Instructions to follow
In the records, find every line with the word "platine" and copy it out.

--- Records supplied Enclosed Below ---

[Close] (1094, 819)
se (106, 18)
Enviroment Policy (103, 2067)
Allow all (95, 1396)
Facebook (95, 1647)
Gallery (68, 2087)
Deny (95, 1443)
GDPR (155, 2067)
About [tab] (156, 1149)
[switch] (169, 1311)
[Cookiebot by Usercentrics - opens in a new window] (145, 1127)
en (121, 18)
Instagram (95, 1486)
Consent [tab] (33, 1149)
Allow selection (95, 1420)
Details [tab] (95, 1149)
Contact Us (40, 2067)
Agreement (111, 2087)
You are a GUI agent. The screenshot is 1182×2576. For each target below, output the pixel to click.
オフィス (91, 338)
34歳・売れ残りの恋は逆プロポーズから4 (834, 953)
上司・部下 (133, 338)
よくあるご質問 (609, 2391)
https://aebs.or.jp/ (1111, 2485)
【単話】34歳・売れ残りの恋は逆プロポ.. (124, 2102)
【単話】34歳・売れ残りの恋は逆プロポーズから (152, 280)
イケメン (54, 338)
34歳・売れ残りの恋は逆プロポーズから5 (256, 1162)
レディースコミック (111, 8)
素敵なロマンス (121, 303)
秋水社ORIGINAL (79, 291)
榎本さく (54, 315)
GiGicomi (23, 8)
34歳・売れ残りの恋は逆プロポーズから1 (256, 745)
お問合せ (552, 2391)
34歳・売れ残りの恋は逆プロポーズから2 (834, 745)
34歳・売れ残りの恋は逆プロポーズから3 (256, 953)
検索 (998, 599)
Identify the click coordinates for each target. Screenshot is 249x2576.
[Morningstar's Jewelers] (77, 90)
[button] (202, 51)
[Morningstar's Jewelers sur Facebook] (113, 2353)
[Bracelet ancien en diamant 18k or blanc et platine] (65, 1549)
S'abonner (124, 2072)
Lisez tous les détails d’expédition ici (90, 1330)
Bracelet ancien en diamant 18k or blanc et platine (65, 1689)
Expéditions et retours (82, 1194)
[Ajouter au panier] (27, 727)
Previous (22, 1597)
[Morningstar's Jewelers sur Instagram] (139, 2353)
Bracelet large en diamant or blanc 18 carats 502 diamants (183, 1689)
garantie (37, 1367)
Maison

--- End of Enclosed Records supplied ---

Task result
[Bracelet ancien en diamant 18k or blanc et platine] (65, 1549)
Bracelet ancien en diamant 18k or blanc et platine (65, 1689)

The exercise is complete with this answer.